Conflicts like these reflect a number of factors, the most prominent of which are the conflicts between Islam’s two sects, Sunni and Shia, and between fundamentalists and reformists.
Syrian President Bashar al-Assad’s Alawite regime enjoys the support of Shia powers, especially Iran, whose regional influence depends on a Shia regime remaining in power. And that is precisely why Sunni powers—most prominently Saudi Arabia—are committed to toppling that regime. Yemen’s government, by contrast, is Sunni-led, and thus has Saudi Arabia’s support, hence the bombings of the Iran-backed Shia Houthis. Unsurprisingly, tensions between Iran and Saudi Arabia have intensified lately, a trend that culminated in the severing of diplomatic relations over Saudi Arabia’s execution of a popular Shia cleric.
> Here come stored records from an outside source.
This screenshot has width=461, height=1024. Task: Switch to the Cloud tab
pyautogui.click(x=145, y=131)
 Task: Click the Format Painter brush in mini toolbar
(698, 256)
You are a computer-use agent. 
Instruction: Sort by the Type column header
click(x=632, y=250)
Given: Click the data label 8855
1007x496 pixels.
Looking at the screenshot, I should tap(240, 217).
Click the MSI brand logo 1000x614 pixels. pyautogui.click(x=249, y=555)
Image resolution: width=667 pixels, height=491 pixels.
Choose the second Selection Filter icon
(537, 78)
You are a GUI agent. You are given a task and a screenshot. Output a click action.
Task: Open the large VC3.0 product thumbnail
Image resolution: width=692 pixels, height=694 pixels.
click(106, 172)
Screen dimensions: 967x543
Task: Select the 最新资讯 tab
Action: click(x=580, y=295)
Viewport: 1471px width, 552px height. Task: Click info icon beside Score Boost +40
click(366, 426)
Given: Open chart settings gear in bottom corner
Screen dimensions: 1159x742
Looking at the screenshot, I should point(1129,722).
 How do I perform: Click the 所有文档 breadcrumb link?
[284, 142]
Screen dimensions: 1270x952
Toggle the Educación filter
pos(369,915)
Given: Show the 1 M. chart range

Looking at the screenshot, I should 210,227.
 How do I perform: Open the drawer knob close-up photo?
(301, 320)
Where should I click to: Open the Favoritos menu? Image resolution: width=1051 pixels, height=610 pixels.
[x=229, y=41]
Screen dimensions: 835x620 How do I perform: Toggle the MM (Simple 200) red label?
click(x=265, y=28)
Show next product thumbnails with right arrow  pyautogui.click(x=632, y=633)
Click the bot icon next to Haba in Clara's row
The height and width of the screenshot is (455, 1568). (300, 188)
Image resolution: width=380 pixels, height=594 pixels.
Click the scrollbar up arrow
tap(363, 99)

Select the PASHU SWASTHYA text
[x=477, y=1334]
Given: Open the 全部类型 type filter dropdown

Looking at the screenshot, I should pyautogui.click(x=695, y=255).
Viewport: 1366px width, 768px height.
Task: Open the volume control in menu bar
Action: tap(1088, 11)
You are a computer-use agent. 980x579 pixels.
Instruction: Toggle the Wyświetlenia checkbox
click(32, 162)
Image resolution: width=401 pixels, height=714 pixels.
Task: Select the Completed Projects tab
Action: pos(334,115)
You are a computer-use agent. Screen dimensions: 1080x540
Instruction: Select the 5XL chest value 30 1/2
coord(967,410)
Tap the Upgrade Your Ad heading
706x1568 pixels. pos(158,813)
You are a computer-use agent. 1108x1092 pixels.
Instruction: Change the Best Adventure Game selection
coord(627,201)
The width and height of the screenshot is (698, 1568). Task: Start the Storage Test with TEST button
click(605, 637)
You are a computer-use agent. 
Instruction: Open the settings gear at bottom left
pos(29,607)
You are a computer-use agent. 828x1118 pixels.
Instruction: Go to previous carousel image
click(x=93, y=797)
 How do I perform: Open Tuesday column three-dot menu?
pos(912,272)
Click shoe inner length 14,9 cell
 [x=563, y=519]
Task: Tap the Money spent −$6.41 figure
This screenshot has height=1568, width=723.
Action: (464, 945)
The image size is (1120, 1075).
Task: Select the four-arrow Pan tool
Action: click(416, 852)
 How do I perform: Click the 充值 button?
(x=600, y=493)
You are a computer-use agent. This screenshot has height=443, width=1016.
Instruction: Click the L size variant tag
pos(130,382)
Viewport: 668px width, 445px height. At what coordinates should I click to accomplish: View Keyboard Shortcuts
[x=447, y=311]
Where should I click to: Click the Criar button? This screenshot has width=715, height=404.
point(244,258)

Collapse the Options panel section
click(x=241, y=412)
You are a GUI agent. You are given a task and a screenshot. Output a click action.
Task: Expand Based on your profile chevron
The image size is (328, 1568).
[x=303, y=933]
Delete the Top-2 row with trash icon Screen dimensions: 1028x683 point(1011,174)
The chaos fueled by these conflicts—and by instability in other countries in the region, such as Afghanistan and Iraq—has enabled the rise of some truly contemptible forces, beginning with the Islamic State (IS). That group has gained so much influence that US generals have asked President Barack Obama to authorize additional troops to join the fight against it. Moreover, there are reports that the United States may postpone the withdrawal of its troops from Afghanistan, where an increasingly brutal war against the government has enabled the Taliban to gain territory and created an opening for IS to become active. IS has also penetrated Pakistan.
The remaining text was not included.